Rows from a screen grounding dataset

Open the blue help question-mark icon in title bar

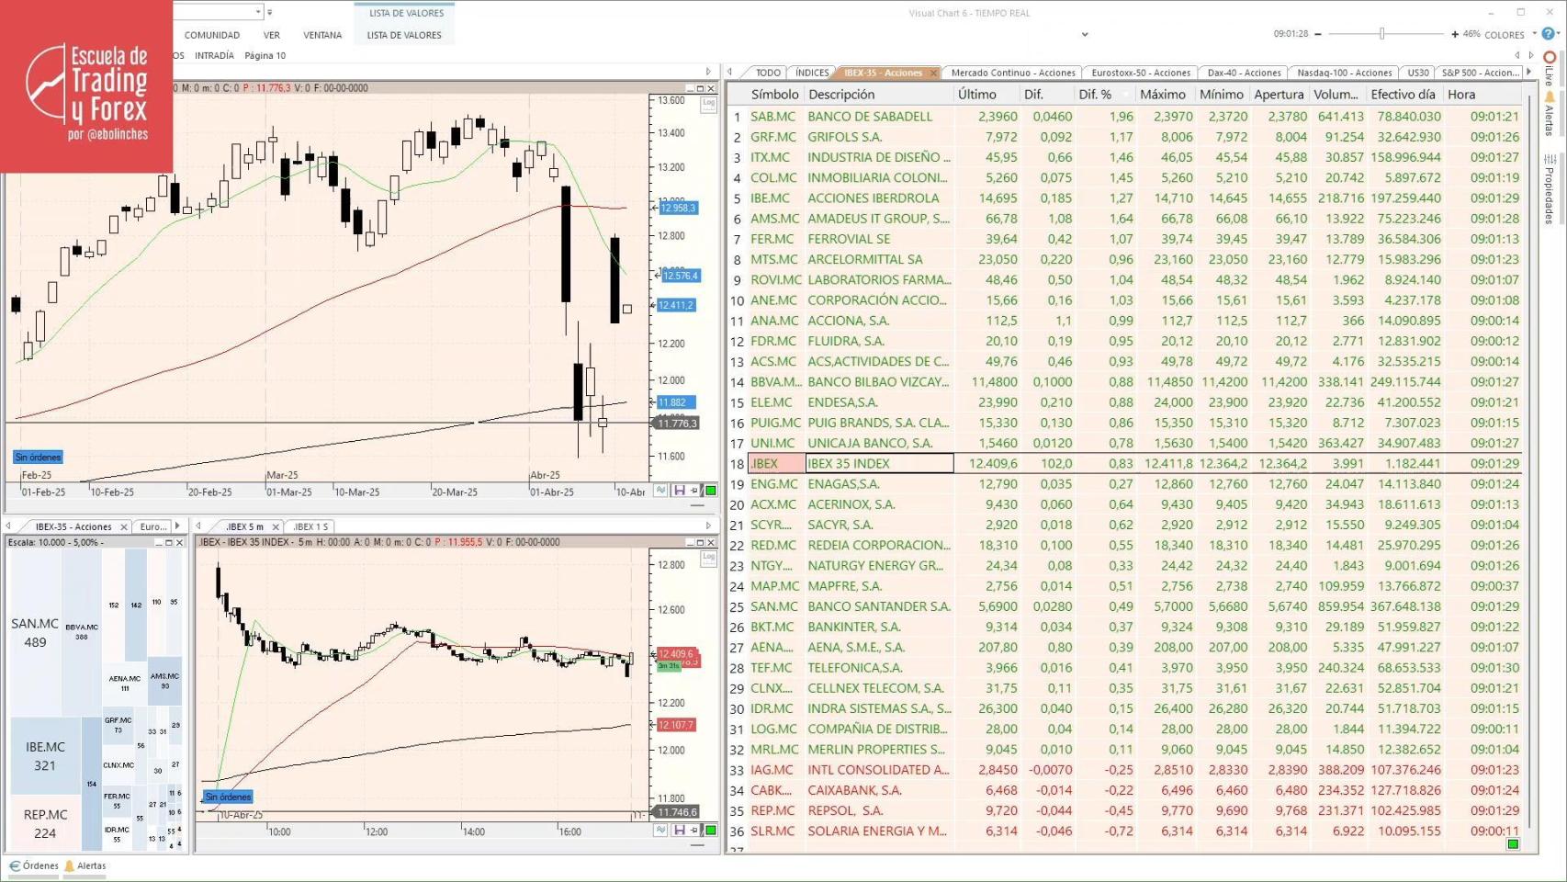click(x=1547, y=34)
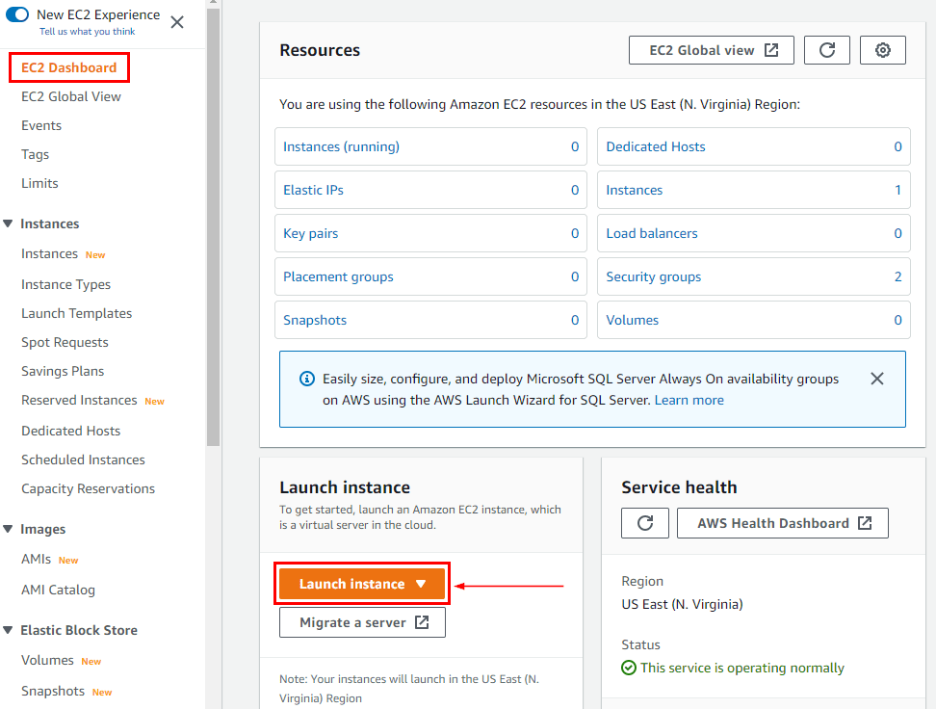The image size is (936, 709).
Task: Open the Events page from the sidebar
Action: pyautogui.click(x=40, y=125)
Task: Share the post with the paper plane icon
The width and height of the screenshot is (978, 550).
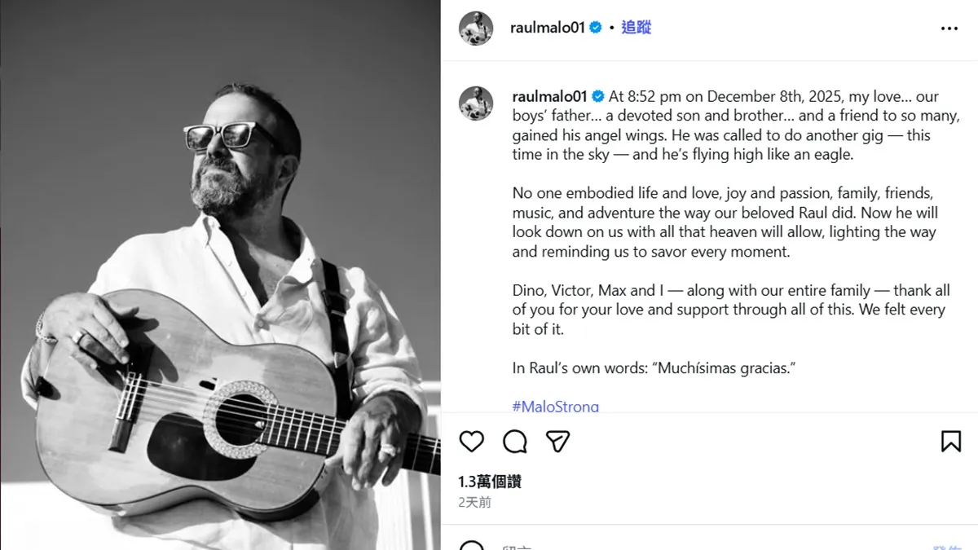Action: 557,442
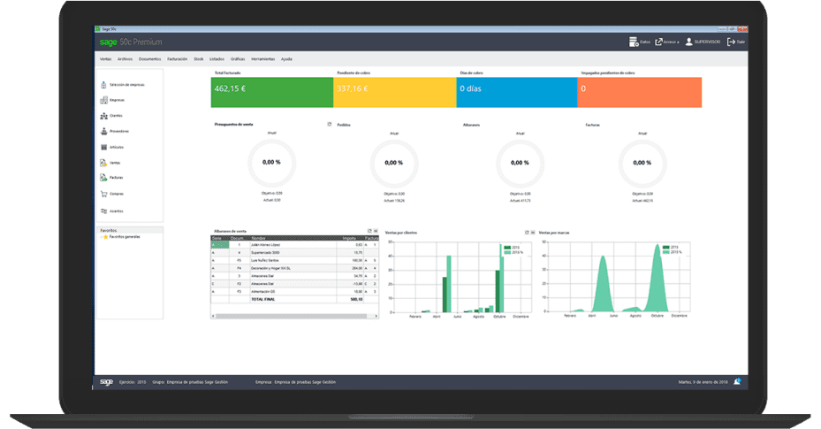Open Facturas in the left sidebar
This screenshot has height=429, width=821.
[104, 178]
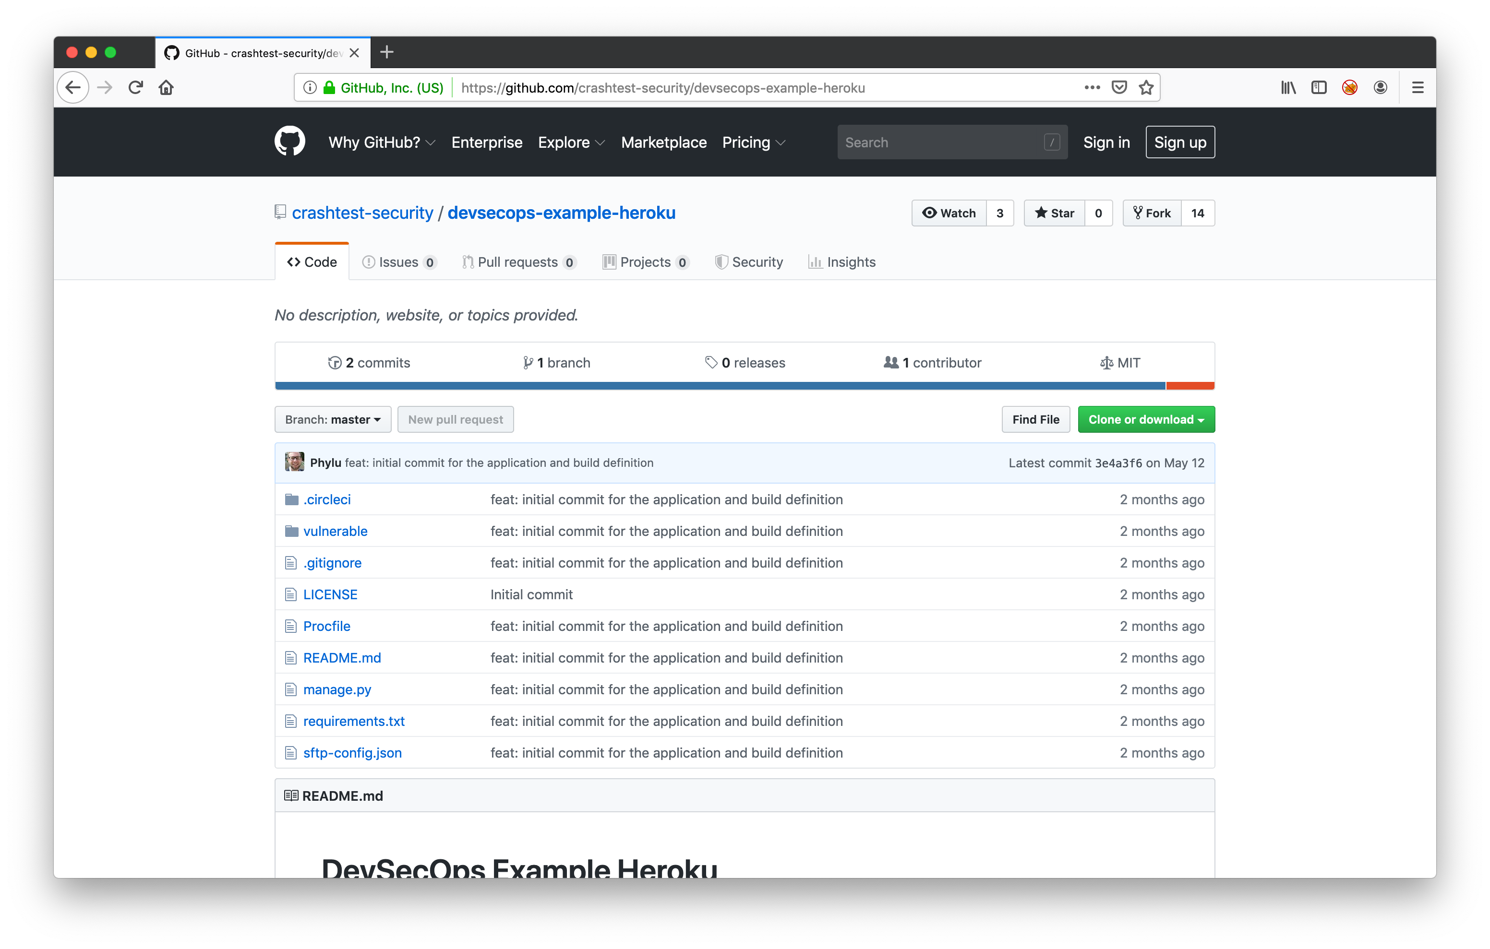Click the Find File button
Image resolution: width=1490 pixels, height=949 pixels.
[1035, 419]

PROBLEM REQUIREMENTS:
Turn these rows into a JSON list of strings with one string per line, skipping blank lines and leaving out the pictures.

COMPLETE RESPONSE:
[
  "Open the blue help question-mark icon in title bar",
  "click(x=1547, y=34)",
  "The image size is (936, 709).",
  "Task: Open the Events page from the sidebar",
  "Action: pyautogui.click(x=40, y=125)",
  "Task: Share the post with the paper plane icon",
  "The width and height of the screenshot is (978, 550).",
  "Action: 557,442",
  "Open Facturas in the left sidebar",
  "This screenshot has height=429, width=821.",
  "[104, 178]",
  "Click the Find File button",
  "Image resolution: width=1490 pixels, height=949 pixels.",
  "[1035, 419]"
]